The Sticker Table That Taught the Library a Hard Lesson

In the library’s back room, a cart of new books waited beside rolls of colored stickers. Volunteers flipped pages and chose one sticker per book: family friendly or needs caution. The librarian took the most common sticker as the final call. Takeaway: how you combine small judgments shapes what the system learns.

The librarian figured more opinions would cancel out quirks. But some volunteers weren’t random. A few kept judging certain authors, or certain kinds of characters, more harshly. When enough of those votes piled up, the “most common” sticker turned into a confident unfair one.

To check if this happens outside the library, a team looked at two big piles of past labeling where the right answers were already known. One pile was about judging case write-ups from a justice setting. Another was about tagging short online comments as toxic or not.

They could score each person two ways: how often the person matched the known right answer, and whether the person’s wrong calls hit one group harder than another. The surprise was simple. Some volunteers were usually right and still leaned unfairly, like a careful sticker-picker who keeps flagging one kind of author.

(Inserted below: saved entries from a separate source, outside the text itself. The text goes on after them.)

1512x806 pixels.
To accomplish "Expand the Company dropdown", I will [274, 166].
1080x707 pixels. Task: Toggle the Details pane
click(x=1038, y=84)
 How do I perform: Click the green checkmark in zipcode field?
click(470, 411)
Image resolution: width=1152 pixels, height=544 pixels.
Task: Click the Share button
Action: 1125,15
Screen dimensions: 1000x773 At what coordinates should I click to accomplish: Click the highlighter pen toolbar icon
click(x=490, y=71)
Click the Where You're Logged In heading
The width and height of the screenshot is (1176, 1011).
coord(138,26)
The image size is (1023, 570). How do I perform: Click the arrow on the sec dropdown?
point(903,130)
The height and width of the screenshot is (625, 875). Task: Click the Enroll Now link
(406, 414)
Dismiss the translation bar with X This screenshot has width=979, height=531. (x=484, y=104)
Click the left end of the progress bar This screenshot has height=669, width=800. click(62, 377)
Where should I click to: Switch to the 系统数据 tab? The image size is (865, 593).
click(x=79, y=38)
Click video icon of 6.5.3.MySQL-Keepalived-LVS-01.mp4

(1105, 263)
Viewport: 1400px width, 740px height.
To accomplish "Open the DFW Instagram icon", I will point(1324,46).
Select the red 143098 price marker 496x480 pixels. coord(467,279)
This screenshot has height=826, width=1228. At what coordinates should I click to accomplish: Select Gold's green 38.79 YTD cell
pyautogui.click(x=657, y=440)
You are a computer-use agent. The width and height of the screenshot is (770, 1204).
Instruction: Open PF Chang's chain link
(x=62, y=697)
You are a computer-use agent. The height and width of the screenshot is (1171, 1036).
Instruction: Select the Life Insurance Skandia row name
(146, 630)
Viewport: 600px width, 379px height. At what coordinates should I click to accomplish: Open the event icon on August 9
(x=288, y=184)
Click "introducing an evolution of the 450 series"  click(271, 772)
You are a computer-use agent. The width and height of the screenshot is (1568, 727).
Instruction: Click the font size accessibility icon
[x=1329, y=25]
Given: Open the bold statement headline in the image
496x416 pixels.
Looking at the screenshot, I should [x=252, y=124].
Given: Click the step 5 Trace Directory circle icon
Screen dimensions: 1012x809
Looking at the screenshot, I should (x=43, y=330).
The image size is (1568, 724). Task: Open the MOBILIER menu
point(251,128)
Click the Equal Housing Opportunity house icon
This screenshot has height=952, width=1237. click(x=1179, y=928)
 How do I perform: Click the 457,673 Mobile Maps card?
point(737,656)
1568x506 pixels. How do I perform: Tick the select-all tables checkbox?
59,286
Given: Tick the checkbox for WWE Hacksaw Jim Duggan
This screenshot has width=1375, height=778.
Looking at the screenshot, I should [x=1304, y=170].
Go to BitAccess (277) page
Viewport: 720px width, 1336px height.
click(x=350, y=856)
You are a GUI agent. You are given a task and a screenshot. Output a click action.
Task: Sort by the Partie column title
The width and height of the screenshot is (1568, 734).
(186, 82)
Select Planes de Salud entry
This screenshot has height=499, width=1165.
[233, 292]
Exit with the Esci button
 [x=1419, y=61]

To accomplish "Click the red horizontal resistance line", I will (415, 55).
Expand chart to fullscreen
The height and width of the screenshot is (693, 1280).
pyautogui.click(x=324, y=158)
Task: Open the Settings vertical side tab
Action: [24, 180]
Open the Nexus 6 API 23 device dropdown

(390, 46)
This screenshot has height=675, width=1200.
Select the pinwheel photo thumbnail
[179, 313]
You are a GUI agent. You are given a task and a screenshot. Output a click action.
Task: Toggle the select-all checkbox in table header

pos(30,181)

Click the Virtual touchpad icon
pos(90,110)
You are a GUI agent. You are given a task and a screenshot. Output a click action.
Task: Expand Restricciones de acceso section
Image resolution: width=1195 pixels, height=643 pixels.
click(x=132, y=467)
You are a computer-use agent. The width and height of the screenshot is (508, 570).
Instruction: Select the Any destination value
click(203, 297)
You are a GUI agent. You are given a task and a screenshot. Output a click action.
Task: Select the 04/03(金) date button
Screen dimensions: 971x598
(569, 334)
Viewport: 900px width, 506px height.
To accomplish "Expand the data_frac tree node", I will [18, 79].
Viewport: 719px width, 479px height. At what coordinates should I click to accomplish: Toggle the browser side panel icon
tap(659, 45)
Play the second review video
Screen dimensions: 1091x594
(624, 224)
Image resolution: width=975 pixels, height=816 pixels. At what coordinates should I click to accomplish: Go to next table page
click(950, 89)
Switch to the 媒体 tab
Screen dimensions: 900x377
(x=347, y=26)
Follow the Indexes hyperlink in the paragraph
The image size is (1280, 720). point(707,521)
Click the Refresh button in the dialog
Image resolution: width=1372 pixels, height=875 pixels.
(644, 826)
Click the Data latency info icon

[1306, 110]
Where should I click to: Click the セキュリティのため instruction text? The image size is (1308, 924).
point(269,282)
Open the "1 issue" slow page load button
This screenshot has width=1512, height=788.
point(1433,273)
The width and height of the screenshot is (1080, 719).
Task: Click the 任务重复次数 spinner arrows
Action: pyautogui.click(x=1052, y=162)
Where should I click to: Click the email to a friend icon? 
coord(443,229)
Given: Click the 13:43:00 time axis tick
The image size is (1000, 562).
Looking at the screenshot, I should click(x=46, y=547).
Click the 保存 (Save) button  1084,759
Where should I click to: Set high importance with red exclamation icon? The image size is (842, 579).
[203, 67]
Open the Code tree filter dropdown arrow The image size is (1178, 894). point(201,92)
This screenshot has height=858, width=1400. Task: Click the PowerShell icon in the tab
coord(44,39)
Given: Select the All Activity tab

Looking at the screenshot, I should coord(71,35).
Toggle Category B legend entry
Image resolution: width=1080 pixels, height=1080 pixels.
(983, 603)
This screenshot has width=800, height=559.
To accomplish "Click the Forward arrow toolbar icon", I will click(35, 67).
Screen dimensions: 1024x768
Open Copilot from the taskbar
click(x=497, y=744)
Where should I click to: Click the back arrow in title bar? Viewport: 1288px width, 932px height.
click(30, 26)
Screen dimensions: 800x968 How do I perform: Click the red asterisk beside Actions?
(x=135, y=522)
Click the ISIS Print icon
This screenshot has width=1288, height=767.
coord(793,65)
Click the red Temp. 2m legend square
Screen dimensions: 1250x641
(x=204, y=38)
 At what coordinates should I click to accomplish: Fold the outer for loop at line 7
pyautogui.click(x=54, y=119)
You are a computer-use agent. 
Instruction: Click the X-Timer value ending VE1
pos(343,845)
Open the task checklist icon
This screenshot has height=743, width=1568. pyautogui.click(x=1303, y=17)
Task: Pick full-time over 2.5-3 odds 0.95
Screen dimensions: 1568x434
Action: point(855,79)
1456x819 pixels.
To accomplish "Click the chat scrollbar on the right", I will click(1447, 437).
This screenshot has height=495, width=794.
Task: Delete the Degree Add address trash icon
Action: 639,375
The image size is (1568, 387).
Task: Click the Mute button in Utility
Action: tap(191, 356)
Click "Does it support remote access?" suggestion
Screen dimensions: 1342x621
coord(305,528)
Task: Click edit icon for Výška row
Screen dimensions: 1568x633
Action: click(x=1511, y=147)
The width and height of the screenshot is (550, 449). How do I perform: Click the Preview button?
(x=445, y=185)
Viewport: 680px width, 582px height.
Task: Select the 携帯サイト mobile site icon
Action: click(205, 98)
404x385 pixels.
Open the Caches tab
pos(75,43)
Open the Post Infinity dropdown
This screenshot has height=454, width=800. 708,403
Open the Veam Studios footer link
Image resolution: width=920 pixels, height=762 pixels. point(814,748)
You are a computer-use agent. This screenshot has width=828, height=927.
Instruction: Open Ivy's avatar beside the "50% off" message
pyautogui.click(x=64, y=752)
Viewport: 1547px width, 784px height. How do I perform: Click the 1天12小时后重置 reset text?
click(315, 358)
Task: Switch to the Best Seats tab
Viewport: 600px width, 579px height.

Then they looked at majority voting. On lots of items, the group doing the labeling was packed with the leaned volunteers, even with a gentle bar for calling someone leaned. The final sticker could flip away from the known right one, not from confusion, but from numbers. Kicking those volunteers out often made accuracy drop and left many items with too few stickers to use.

They also tried fancier ways to combine votes. Sometimes the final stickers got only a little closer to the known right ones, and the group-tilt often stayed. Sometimes it got worse. When later tools learned from these skewed stickers, they became less accurate and more uneven across groups. Fairness checks during sticker-making helped more than fixes after the stickers were set.